## [YOUR TASK]
From the entries below, output the line with "Viewport: 2560px width, 1380px" and each following line up to and including the line with "is (1378, 1642).", exactly as written.

## [SUPPLIED RECORDS]
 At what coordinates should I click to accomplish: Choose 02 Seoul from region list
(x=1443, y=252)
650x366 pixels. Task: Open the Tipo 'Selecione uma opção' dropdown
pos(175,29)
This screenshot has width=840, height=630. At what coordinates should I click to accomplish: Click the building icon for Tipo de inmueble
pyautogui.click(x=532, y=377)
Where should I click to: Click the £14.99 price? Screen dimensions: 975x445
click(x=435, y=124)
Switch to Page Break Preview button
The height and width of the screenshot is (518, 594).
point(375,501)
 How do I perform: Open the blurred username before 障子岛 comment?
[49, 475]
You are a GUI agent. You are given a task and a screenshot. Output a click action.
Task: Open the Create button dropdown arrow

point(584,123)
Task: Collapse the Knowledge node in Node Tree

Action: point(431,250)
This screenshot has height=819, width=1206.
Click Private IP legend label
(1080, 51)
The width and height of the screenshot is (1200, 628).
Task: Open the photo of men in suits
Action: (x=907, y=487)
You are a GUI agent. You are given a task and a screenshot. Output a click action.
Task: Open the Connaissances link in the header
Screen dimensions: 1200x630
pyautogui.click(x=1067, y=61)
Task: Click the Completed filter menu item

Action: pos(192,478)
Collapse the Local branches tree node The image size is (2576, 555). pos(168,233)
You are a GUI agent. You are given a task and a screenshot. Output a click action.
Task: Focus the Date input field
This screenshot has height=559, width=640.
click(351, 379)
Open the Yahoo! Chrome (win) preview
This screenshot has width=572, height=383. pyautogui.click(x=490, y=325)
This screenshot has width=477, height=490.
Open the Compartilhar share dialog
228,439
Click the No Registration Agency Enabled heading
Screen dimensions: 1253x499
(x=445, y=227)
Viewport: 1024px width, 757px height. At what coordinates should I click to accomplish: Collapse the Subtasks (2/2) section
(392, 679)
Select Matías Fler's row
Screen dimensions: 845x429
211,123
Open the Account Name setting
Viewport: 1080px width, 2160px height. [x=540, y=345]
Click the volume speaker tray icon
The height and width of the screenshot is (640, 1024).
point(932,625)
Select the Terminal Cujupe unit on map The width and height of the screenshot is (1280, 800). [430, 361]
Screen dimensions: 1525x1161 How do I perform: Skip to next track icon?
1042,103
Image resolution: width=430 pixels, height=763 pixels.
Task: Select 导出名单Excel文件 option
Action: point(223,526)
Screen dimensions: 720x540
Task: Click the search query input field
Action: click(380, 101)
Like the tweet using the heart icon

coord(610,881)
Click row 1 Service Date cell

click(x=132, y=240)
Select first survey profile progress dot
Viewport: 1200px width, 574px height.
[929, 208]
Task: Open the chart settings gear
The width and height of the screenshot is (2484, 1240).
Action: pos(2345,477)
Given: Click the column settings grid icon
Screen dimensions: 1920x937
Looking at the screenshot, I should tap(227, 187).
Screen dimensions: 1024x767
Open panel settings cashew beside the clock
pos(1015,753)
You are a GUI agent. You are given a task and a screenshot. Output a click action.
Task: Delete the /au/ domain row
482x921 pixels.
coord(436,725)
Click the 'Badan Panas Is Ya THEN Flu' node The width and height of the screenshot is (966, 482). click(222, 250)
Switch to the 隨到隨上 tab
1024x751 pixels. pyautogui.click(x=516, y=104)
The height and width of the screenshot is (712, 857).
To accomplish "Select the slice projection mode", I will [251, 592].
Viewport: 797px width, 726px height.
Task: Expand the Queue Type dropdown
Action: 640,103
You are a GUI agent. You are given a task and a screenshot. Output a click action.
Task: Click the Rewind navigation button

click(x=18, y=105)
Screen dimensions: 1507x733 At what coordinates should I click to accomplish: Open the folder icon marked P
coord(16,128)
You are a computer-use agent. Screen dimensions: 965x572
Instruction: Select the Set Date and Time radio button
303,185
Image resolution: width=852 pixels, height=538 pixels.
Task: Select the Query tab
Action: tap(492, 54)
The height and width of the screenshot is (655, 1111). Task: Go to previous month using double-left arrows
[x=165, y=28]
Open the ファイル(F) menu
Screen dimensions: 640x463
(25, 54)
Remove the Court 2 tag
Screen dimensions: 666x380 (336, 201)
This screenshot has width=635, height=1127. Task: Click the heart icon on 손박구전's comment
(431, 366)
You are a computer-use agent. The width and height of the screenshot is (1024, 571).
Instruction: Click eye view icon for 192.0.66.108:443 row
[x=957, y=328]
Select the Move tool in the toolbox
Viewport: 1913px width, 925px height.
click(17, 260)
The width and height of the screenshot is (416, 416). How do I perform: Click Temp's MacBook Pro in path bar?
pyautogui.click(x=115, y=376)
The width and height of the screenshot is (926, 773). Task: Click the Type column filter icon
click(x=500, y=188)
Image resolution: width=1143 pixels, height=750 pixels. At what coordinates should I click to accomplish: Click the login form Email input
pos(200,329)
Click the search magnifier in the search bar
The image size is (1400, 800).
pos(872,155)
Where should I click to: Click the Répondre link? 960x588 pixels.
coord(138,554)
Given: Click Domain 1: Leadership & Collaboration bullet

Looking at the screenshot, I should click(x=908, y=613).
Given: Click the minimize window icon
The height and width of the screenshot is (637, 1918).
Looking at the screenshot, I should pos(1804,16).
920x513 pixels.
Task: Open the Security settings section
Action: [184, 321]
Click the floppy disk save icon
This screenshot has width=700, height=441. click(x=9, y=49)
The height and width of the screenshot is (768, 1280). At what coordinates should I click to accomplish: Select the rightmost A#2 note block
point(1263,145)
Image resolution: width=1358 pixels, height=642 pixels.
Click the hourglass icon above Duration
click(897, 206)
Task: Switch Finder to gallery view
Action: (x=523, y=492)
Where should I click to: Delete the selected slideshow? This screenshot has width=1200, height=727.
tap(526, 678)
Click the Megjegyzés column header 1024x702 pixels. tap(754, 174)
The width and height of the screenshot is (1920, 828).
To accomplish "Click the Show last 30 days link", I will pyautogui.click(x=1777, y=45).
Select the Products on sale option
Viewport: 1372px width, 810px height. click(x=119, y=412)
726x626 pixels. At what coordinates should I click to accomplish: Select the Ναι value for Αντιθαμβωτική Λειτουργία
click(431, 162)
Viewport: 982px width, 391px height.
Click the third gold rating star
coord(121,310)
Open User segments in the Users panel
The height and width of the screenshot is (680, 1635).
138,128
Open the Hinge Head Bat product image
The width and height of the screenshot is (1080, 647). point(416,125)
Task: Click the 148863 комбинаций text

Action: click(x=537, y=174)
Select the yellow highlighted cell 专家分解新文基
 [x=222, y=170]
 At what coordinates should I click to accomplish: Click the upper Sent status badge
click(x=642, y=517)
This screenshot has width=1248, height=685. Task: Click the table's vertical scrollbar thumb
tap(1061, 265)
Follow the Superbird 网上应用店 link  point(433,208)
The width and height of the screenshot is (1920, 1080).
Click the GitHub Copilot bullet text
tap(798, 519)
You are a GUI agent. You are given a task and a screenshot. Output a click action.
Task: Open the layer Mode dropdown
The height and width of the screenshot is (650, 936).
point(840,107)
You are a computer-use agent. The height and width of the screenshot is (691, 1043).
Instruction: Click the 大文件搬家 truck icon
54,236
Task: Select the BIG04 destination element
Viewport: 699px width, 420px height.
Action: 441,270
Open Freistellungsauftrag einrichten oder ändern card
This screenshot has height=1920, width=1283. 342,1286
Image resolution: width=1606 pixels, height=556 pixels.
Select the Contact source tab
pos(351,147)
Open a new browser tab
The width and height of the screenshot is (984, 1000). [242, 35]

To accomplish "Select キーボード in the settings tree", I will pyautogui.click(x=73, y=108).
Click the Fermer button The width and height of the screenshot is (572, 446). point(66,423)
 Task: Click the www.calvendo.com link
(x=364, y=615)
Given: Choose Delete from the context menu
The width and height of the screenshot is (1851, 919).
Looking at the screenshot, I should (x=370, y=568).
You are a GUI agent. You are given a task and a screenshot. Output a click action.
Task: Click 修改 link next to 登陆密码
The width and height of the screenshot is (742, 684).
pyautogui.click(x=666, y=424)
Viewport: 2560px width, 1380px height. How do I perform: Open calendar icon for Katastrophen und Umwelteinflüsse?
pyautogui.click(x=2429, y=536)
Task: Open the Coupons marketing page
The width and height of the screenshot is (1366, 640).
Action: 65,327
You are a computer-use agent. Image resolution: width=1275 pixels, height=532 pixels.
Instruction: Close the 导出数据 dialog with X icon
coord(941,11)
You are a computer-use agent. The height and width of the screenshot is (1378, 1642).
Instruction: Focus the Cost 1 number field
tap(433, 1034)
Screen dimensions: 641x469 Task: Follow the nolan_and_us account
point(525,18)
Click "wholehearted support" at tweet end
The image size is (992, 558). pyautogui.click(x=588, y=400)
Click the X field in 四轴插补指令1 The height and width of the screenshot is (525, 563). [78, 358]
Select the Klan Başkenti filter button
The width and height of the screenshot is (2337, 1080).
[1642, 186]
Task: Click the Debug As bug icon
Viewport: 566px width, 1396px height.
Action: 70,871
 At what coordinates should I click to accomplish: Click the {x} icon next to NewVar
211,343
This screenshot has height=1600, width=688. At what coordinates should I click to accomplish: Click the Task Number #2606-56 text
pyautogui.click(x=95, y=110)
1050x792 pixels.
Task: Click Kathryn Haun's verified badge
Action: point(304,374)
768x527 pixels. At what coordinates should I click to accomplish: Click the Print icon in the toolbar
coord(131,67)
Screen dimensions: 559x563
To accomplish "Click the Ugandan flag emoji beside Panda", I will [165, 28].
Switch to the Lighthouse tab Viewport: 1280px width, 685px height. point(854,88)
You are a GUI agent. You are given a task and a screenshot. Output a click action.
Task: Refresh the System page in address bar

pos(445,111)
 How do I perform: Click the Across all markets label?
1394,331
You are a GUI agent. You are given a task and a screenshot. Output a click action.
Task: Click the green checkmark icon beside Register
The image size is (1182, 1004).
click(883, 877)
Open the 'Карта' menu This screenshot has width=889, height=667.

## [SOLUTION TO THE PROBLEM]
Viewport: 2560px width, 1380px height. How do I perform: Open calendar icon for Katastrophen und Umwelteinflüsse?
pyautogui.click(x=2429, y=536)
Task: Open the Coupons marketing page
The width and height of the screenshot is (1366, 640).
Action: 65,327
You are a computer-use agent. Image resolution: width=1275 pixels, height=532 pixels.
Instruction: Close the 导出数据 dialog with X icon
coord(941,11)
You are a computer-use agent. The height and width of the screenshot is (1378, 1642).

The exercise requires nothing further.